- PROBLEM DESCRIPTION -
The answer must be every line of the records below that contains the word "Code", copied out.

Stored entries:
· · ·

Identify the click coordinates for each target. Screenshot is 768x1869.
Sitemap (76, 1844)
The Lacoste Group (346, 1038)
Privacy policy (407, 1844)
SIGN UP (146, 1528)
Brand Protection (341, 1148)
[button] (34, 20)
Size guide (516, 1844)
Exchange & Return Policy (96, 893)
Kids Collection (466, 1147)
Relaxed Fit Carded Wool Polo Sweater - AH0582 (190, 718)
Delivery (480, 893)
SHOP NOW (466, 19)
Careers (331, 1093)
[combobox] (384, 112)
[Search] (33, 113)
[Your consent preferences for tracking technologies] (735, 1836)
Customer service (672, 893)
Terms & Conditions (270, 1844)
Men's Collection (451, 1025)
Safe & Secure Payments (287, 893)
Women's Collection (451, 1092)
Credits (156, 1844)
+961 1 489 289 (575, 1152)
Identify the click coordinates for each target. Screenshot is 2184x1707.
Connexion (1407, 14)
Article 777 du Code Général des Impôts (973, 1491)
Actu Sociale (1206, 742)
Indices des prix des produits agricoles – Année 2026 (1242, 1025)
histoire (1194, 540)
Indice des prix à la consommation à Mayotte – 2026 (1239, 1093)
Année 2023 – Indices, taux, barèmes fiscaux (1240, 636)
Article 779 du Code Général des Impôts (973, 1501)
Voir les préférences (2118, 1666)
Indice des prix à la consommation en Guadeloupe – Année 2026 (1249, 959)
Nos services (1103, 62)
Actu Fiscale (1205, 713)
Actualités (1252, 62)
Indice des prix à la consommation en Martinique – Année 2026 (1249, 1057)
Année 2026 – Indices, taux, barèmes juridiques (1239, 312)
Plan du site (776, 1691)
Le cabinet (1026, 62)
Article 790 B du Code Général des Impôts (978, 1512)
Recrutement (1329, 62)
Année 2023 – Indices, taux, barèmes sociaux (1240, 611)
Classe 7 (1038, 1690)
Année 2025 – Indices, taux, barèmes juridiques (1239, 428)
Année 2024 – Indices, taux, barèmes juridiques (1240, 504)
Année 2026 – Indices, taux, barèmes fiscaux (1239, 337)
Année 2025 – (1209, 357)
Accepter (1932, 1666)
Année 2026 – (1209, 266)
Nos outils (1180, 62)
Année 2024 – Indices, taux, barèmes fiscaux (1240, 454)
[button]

· · ·

- COMPLETED EXERCISE -
Article 777 du Code Général des Impôts (973, 1491)
Article 779 du Code Général des Impôts (973, 1501)
Article 790 B du Code Général des Impôts (978, 1512)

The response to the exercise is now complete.